4 meses antes da chacina em creche de Blumenau, assassino esfaqueou cachorro para se vingar de família

Share

O homem condenado a 220 anos de prisão por matar quatro crianças e ferir outras cinco na creche Cantinho Bom Pastor, em Blumenau, foi condenado por mais um crime. Desta vez, ele recebeu uma pena de 3 anos de reclusão em regime fechado por maus-tratos a animais.

O crime aconteceu na madrugada de 3 de dezembro de 2022, quatro meses antes do ataque à creche, ocorrido em 5 de abril de 2023.

Cachorro esfaqueado por vingança

Conforme a denúncia da 13ª Promotoria de Justiça da Comarca de Blumenau, o condenado se dirigiu à residência de uma família com quem mantinha desavenças e, com o intuito de se vingar, atraiu o cachorro até o portão e desferiu um golpe de faca na região do pescoço do animal.

A agressão causou uma lesão profunda e deixou o cão agonizando por horas durante a madrugada. O animal só não morreu porque foi socorrido pela tutora na manhã do mesmo dia e recebeu atendimento veterinário imediato.

Nova condenação

Segundo o promotor de Justiça Leonardo Todeschini, “a responsabilização criminal em casos de maus-tratos a animais reafirma o dever institucional de proteção aos seres sencientes e de repressão a condutas que evidenciem violência injustificada, especialmente quando praticadas com finalidade de intimidação ou retaliação a terceiros”.

Além da pena de prisão, o condenado deverá pagar multa e indenizar a tutora do animal. Foi fixado o valor de R$ 712 por danos materiais, referentes aos custos veterinários, e R$ 5 mil por danos morais.

Histórico de violência

O condenado já cumpre pena de 220 anos de reclusão pelo massacre na creche Cantinho Bom Pastor, no bairro Velha, em Blumenau. Em 5 de abril de 2023, armado com uma machadinha, ele invadiu a instituição e atacou crianças que brincavam no parquinho. Quatro crianças, com idades entre 4 e 7 anos, morreram. Outras cinco ficaram feridas.

O julgamento pelo ataque à creche aconteceu em agosto de 2024 e durou cerca de 11 horas. O Tribunal do Júri o condenou por quatro homicídios qualificados e cinco tentativas de homicídio qualificado, com qualificadoras de motivo torpe, meio cruel e recurso que dificultou a defesa das vítimas.
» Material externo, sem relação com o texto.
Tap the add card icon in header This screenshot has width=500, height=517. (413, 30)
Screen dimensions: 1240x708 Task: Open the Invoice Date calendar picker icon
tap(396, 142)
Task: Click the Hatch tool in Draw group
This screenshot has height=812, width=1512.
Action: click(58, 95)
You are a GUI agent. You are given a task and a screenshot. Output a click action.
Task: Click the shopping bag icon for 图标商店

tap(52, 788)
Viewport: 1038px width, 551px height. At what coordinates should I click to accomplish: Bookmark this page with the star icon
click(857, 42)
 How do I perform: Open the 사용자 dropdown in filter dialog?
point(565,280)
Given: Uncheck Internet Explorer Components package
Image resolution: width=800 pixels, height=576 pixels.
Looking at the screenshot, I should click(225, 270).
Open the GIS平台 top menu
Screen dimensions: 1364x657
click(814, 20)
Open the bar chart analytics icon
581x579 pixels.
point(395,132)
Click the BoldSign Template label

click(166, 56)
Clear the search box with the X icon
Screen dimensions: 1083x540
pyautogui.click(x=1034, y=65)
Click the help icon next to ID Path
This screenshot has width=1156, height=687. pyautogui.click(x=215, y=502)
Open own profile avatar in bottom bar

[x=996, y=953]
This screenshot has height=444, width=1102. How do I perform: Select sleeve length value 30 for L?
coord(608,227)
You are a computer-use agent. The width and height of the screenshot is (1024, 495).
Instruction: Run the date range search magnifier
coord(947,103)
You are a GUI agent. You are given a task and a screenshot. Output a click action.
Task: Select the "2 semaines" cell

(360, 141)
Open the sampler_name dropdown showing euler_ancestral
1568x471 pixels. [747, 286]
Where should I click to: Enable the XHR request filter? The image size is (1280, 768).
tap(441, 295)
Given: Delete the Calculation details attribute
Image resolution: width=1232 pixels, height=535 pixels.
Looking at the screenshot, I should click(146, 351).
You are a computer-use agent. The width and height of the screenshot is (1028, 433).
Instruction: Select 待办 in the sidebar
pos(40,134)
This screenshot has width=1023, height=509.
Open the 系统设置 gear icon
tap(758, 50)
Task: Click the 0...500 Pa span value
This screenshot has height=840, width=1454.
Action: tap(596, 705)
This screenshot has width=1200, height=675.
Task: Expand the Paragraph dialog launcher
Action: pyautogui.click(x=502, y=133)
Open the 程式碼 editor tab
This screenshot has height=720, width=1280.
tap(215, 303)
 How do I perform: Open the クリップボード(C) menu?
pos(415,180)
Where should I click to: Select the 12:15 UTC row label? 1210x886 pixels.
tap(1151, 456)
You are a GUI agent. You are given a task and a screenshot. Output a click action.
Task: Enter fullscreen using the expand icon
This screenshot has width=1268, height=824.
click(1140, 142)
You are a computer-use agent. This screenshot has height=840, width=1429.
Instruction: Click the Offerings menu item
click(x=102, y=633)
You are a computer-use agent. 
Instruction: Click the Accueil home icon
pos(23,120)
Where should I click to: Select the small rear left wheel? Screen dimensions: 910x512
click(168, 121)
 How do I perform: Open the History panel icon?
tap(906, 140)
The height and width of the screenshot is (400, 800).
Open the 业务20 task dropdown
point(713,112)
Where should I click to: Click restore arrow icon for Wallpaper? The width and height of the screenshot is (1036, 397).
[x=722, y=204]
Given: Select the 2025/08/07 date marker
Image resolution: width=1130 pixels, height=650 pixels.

A nova condenação por maus-tratos a animais se soma à pena que ele já cumpre. A decisão é passível de recurso.

O Jornal Razão optou por não divulgar o nome nem a imagem do condenado sem censura. Especialistas em psicologia e segurança pública apontam que a exposição de autores de massacres pode inspirar novos ataques, funcionando como estímulo para indivíduos instáveis que buscam notoriedade. A decisão editorial segue recomendações de entidades como a Associação Brasileira de Psiquiatria e organismos internacionais de prevenção à violência.